━━ Records provided ━━
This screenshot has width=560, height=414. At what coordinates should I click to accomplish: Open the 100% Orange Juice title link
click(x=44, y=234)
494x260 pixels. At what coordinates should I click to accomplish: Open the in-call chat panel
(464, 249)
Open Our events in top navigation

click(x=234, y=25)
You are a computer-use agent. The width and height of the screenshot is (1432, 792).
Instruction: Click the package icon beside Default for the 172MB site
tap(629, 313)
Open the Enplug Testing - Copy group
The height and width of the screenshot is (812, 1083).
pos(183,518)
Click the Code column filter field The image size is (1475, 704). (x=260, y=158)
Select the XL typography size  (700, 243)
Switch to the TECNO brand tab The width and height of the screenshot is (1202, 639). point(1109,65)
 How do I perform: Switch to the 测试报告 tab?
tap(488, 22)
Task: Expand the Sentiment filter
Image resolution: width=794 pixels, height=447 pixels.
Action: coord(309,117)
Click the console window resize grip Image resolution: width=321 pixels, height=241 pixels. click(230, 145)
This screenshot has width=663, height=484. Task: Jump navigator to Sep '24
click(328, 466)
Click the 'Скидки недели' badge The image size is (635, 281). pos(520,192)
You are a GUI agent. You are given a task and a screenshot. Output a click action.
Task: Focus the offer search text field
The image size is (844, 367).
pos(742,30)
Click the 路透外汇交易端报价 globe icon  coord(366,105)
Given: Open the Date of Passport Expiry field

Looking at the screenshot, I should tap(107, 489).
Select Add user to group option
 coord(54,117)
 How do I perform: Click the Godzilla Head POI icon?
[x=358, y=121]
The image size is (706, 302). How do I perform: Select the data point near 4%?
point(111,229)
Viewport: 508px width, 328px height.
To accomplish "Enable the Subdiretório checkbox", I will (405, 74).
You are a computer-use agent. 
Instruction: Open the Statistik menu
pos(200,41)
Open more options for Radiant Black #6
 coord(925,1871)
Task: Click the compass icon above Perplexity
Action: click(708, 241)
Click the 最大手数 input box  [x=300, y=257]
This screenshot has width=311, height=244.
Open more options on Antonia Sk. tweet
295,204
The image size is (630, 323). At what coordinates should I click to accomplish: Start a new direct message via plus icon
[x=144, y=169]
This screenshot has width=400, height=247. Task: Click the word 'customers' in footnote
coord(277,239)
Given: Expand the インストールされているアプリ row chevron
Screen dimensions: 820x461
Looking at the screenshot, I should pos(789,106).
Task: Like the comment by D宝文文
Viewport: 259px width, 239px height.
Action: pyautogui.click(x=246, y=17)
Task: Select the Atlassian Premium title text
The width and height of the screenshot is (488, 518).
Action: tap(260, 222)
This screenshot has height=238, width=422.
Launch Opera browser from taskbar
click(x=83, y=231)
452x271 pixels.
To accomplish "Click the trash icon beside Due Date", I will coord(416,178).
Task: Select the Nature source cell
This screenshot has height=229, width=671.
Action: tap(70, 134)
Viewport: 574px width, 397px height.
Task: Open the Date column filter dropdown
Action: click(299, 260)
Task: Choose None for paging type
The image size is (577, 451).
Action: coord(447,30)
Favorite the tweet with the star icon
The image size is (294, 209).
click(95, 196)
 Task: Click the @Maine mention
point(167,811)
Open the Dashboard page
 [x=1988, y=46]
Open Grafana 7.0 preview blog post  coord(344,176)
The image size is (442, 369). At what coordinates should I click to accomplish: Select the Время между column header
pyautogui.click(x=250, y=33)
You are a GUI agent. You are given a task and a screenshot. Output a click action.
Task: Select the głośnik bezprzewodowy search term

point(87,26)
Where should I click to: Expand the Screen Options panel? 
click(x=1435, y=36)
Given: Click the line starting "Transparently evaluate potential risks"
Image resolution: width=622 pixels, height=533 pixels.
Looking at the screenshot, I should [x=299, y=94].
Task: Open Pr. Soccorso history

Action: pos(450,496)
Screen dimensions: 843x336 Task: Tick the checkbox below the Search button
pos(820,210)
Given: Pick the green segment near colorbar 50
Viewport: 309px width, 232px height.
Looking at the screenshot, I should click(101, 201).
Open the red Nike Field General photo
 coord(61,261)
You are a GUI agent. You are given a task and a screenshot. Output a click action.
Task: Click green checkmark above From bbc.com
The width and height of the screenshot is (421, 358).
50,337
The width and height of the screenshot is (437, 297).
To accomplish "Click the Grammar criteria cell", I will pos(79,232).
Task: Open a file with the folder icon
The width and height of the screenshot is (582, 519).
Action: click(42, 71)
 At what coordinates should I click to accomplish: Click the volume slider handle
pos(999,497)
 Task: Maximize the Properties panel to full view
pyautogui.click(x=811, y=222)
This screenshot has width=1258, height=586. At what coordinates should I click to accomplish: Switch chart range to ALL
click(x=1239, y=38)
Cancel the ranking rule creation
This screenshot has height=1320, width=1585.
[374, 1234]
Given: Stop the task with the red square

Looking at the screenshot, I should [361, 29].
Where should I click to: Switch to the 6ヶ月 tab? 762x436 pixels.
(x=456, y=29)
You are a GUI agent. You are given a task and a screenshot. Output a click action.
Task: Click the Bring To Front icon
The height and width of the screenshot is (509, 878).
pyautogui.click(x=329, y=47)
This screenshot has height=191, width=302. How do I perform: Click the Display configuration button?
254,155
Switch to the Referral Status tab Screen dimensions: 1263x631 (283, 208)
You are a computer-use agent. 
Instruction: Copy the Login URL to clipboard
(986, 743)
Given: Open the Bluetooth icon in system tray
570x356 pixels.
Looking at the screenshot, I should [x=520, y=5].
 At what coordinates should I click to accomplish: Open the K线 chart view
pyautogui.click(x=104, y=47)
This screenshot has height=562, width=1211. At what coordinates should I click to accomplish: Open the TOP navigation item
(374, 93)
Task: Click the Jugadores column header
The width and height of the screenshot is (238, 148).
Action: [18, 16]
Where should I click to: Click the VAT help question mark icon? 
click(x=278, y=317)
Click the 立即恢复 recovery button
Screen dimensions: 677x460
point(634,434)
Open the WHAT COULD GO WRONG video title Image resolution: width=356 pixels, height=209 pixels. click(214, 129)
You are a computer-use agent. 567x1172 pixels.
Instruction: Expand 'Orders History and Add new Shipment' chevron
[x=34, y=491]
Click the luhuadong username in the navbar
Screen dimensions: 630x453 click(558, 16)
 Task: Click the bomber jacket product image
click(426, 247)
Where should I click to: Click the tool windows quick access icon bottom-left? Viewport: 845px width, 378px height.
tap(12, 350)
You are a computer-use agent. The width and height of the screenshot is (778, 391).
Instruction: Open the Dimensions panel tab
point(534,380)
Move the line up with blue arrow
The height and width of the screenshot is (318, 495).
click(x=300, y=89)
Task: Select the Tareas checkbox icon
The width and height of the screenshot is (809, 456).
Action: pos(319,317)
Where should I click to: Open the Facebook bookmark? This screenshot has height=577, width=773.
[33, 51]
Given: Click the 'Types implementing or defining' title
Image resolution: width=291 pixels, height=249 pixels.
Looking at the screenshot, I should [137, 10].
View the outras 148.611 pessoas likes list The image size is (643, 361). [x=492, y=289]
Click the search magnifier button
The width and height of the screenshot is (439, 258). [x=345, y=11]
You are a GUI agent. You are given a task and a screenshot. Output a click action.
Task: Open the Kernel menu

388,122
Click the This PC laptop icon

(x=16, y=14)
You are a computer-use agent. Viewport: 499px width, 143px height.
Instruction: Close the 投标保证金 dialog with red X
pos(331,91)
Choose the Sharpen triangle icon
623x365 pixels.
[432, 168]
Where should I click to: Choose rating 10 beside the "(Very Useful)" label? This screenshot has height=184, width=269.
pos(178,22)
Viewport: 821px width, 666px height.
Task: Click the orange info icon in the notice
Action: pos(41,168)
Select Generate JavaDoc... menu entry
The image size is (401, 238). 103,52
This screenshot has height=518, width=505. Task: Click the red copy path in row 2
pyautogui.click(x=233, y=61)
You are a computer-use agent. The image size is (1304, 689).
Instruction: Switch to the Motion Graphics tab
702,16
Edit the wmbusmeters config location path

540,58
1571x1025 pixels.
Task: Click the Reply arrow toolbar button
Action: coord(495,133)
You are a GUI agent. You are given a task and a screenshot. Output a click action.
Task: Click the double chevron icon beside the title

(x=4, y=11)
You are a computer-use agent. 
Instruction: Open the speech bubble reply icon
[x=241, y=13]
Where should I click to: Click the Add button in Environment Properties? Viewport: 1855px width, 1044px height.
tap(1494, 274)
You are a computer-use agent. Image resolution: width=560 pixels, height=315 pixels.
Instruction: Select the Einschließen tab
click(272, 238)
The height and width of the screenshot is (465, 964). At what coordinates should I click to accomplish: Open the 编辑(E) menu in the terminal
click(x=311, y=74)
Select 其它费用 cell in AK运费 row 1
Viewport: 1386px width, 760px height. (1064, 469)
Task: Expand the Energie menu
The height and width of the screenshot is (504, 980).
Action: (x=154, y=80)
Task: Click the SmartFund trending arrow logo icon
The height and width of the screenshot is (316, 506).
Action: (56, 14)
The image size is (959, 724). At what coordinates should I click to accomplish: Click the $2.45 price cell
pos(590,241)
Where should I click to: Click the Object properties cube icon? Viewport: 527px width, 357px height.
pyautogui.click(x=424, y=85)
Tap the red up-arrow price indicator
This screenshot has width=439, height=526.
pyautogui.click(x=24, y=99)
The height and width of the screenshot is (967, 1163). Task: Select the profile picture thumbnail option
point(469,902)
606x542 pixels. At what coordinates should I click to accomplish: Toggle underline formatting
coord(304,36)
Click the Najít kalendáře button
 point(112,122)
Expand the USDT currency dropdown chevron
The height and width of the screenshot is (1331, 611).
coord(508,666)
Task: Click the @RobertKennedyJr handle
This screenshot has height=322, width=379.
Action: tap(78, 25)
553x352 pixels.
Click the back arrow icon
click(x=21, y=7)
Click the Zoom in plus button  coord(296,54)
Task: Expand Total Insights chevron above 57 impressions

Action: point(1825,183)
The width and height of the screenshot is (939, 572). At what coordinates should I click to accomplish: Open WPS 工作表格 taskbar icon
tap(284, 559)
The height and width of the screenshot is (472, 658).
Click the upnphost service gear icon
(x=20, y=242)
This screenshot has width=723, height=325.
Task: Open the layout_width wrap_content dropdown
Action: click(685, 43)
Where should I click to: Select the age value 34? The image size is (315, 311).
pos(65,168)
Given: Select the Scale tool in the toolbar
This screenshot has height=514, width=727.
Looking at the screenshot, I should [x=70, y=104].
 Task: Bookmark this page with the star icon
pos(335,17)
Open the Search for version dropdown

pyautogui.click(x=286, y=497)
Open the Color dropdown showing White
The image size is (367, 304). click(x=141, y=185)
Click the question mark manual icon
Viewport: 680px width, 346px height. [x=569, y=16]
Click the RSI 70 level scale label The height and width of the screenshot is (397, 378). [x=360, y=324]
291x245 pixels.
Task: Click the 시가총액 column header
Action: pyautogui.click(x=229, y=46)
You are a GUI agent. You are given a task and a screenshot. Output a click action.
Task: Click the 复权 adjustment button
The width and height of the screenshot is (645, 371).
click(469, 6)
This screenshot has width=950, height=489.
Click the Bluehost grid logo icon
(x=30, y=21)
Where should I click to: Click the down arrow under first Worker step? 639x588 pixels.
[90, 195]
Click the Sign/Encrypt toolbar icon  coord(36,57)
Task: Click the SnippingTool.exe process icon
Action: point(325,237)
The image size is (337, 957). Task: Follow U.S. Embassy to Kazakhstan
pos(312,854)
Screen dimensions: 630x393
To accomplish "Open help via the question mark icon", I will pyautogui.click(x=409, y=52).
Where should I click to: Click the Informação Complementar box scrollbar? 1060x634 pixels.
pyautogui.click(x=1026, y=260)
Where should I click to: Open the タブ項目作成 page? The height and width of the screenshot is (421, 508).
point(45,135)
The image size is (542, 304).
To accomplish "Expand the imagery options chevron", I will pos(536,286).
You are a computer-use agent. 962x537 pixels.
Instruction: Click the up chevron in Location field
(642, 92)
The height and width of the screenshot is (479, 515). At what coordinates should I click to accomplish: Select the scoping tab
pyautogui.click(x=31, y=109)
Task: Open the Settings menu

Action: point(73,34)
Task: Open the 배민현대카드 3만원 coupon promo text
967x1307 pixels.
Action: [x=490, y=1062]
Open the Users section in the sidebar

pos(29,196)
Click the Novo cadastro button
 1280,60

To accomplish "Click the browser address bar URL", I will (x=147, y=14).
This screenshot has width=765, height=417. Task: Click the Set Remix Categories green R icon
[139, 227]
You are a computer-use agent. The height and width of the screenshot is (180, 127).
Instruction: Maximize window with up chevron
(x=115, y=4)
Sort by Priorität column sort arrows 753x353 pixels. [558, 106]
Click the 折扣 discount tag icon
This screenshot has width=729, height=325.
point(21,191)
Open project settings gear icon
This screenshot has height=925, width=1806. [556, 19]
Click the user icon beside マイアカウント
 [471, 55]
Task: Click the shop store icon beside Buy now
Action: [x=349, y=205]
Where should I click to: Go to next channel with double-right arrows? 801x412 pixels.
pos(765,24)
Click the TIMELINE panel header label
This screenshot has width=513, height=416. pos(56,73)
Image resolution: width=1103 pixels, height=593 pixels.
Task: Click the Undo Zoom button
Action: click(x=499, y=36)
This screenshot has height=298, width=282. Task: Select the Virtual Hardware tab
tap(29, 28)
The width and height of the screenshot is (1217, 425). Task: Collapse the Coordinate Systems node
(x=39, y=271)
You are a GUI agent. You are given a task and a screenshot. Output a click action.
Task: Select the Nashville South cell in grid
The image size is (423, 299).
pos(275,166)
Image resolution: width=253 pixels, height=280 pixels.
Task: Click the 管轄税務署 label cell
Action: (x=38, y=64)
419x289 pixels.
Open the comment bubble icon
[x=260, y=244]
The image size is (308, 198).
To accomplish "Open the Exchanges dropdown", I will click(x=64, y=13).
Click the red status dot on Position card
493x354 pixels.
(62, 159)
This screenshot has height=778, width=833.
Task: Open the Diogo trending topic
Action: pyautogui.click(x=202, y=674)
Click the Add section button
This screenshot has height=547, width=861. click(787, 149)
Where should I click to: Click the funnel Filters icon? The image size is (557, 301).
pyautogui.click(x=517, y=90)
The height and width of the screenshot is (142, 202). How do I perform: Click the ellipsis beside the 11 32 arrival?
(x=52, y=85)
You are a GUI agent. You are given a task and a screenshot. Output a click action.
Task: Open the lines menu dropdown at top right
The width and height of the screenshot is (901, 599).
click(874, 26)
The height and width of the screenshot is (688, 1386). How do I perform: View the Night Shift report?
━━━
→ What to work on:
Where a line of the data holds the word "text", copy that line.

→ Your solution:
Task: Focus the offer search text field
Task: Select the Atlassian Premium title text
Task: Open the 배민현대카드 3만원 coupon promo text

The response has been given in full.